§ Brano di testo:
***

Dialogo con George Saunders
di Paolo Cairoli
L’intervista è pubblicata integralmente da Calibano #7 – the turn of the screw/dove abita la paura
Se si pensa alla paura e all’horror nella letteratura americana contemporanea, il primo nome che viene in mente non è certo quello di George Saunders. Eppure, pochi come questo scrittore di racconti – la cui unica incursione nel romanzo ha vinto il Booker Prize nel 2017 e si intitola Lincoln nel Bardo (in Italia tradotto come tutti i suoi libri da Cristiana Mennella per Feltrinelli) – hanno saputo raccontare la nostra realtà di abitanti del capitalismo digitale, spostandola in un altrove appena deformato e molto inquietante, che funge da monito per un futuro più che imminente. Nei racconti usciti quest’anno sotto il titolo Giorno della liberazione si alternano sulla scena pupazzi programmati per il divertimento del loro ideatore, uomini e donne cui è stata sradicata ogni attività mentale per renderli manipolabili, impiegati di parchi a tema cui è stato assegnato un personaggio storico da rappresentare: insomma, incarnazioni della schiavitù nell’era digitale. Lincoln nel Bardo, invece, è ambientato durante la Guerra civile americana: al centro della narrazione c’è il figlio undicenne di Abraham Lincoln, Willie, che, sepolto in una cripta del cimitero di Oak Hill, viene subito circondato da una folla di spiriti. Saunders ha costruito il romanzo come un montaggio di voci, tutte provenienti da persone che noi diremmo ‘morte’, ma alle quali il buddismo tibetano assegna un periodo di transizione dalla vita passata a quella futura: il Bardo, appunto, da cui il titolo del libro. Tutte le voci che si alternano sulla scena del romanzo vengono da persone la cui coscienza si è separata dal corpo e la cui mente ha acquisito una sua consistenza, che non solo viaggia nello spazio ma può anche penetrare nei corpi di altri o risistemarsi nel proprio. Sono spiriti sofferenti, perché secondo il Libro tibetano dei morti non accettano il distacco dalla loro esistenza terrena.

***

§ Estratto del dataset:

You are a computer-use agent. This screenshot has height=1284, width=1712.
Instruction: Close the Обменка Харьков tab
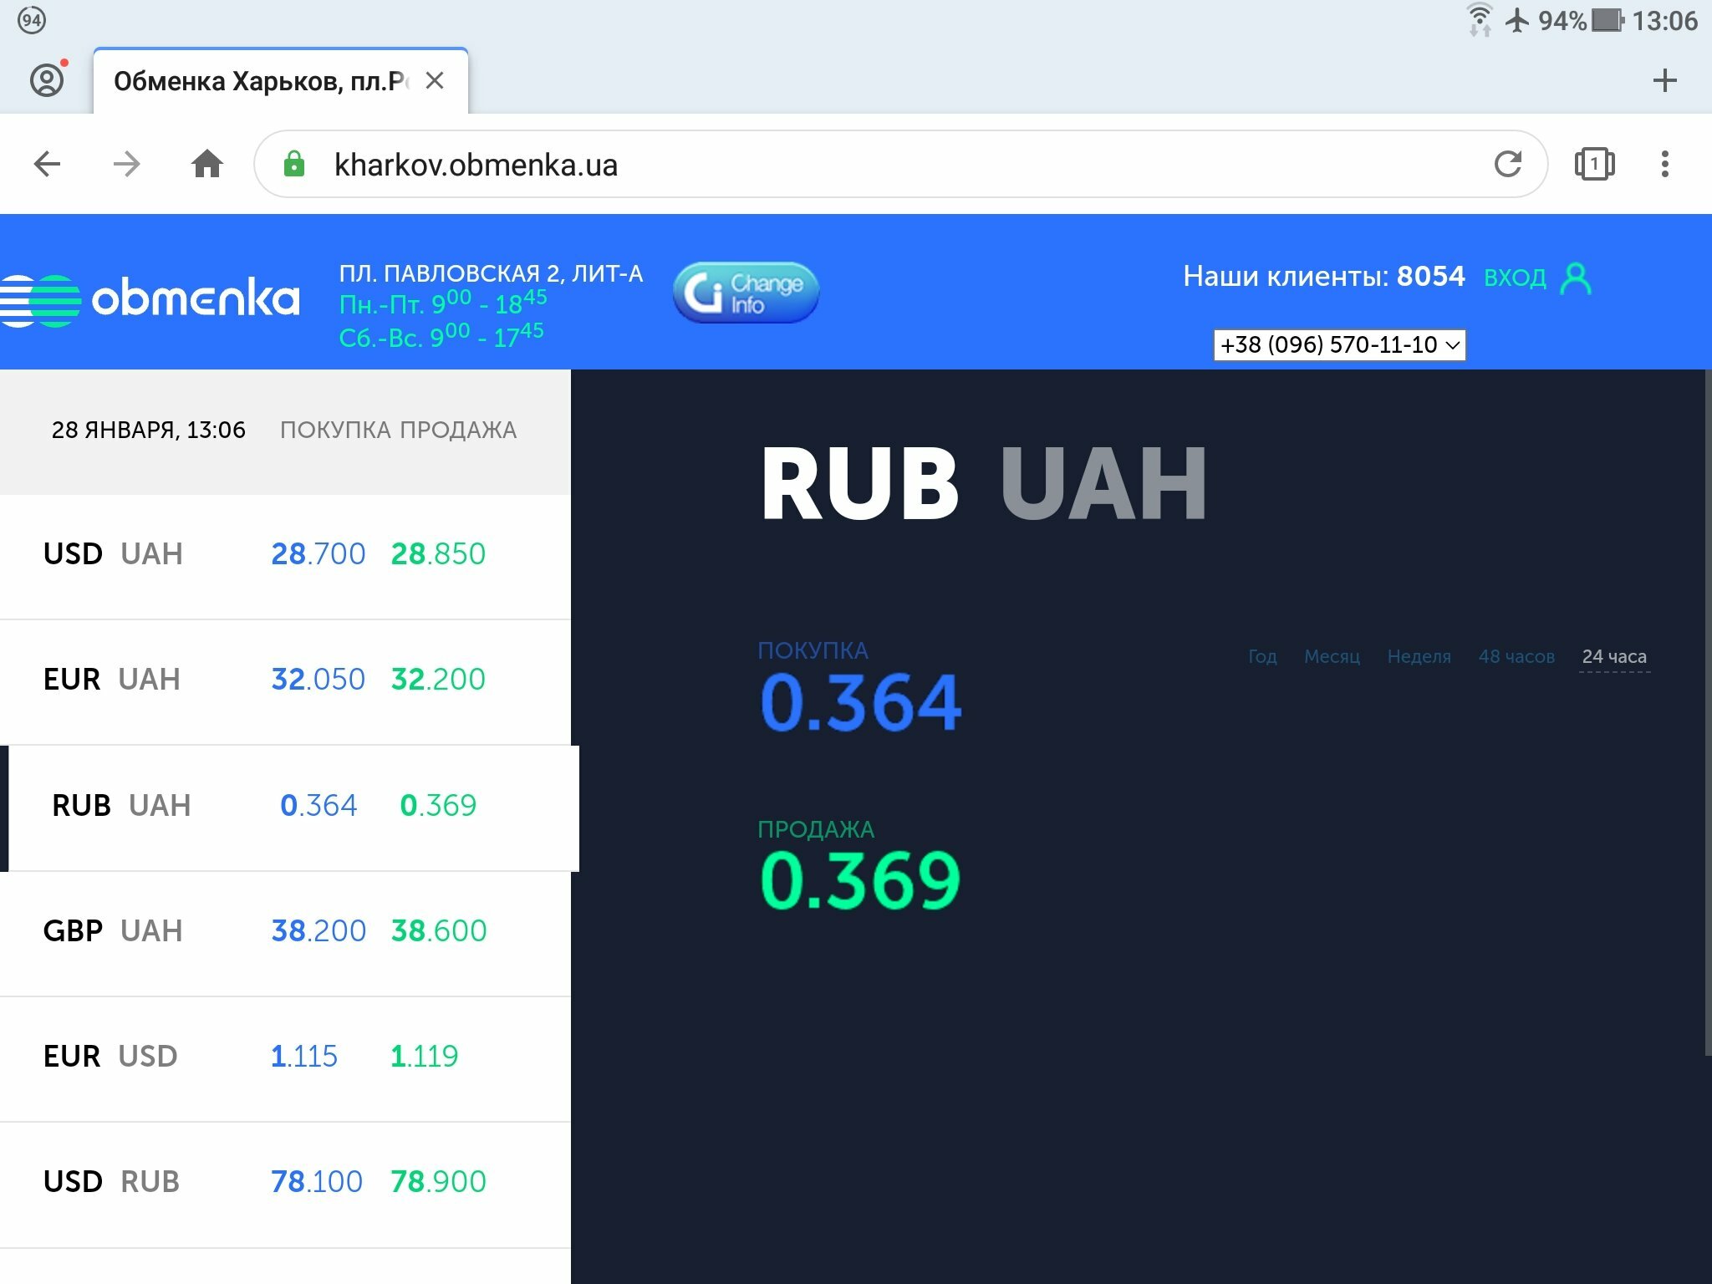(x=435, y=81)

***

§ Esercizi proposti:
1. Risponda alle seguenti domande sul brano dedicato a George Saunders, contrassegnando le risposte con le stesse lettere.
(a) Chi ha tradotto in italiano i libri di Saunders?
(b) In quale anno Lincoln nel Bardo ha vinto il Booker Prize?
(c) In quale cimitero è sepolto Willie?
2. Stabilisca se ciascuna affermazione concorda con il brano su George Saunders. Risponda sì o no e citi alla lettera le parole del brano che lo stabiliscono.
(a) Lincoln nel Bardo è ambientato durante la Guerra civile americana.
(b) Willie, il figlio di Abraham Lincoln, ha quindici anni.
(c) Secondo il Libro tibetano dei morti, gli spiriti accettano il distacco dalla loro esistenza terrena.
3. Prosegua il brano su George Saunders, cominciando subito dopo la sua ultima frase.
Il materiale non ha alcun ruolo in questo lavoro.

§ Risposte agli esercizi:
1.
(a) Cristiana Mennella, per Feltrinelli.
(b) Nel 2017.
(c) Nel cimitero di Oak Hill.

2.
(a) Sì: "Lincoln nel Bardo, invece, è ambientato durante la Guerra civile americana".
(b) No: "il figlio undicenne di Abraham Lincoln, Willie".
(c) No: "secondo il Libro tibetano dei morti non accettano il distacco dalla loro esistenza terrena".

3.
La Metropolitan Opera House ha commissionato proprio un’opera tratta da Lincoln nel Bardo alla compositrice Missy Mazzoli e al librettista Royce Vavrek, e “Calibano” ha potuto incontrare Saunders e parlare con lui di vita, morte e altre piccolezze.
Tradizionalmente i fantasmi, un po’ come i sogni, si presentano non richiesti, mettendoci in relazione con parti di noi più o meno volontariamente nascoste, e arrivando, a volte, a produrre cambiamenti radicali nelle nostre vite. Siamo noi, vivi, ad avere bisogno di loro. In Lincoln nel Bardo invece sembra vero il contrario: sono i fantasmi, se così possiamo chiamarli, ad avere bisogno di ciò che è rimasto nell’aldiqua. Cosa cercano e cosa non riescono a lasciare?
L’idea che mi sono fatto di quel mondo prevede che i fantasmi sentano, a ragione, di essere stati dimenticati, di non avere più alcun ruolo o valore nel mondo dei viventi. Ho letto da qualche parte che i morti amano il fatto che si espongano le loro foto, che si parli di loro, che li si ricordi. Anche nel libro questo ritorna con forza, in particolare nel modo in cui gli abitanti del Bardo reagiscono alla presenza tra loro di Abraham Lincoln, ancora vivo. Per questi spiriti la vita è stata – letteralmente – la cosa più straordinaria che abbiano mai conosciuto, e l’idea che sia finita è per loro inconcepibile.
Gli spiriti sembrano proprio terrorizzati dalla loro condizione: dal non essere più al mondo. Non riescono nemmeno a darle un nome. Viene da pensare che la morte faccia paura anche da morti. Cosa intendeva suggerire con questo?
Direi una forma estrema di negazione. Per alcune persone l’idea della morte è semplicemente insostenibile: sentono di avere ancora compiti da svolgere, errori da riparare. L’idea di essere ormai fuori gioco per sempre blocca gli abitanti del Bardo, li spinge a reinterpretare la propria condizione: dicono di essere malati, di dover aspettare, e così via. Nel profondo restano convinti che, prima o poi, avranno una nuova occasione per tornare alla vita e sistemare le cose.
Oltre che dalla paura, il rapporto tra vivi e morti sembra essere dominato dalla frustrazione. Gli uni cercano gli altri senza una reale possibilità di contatto reciproco.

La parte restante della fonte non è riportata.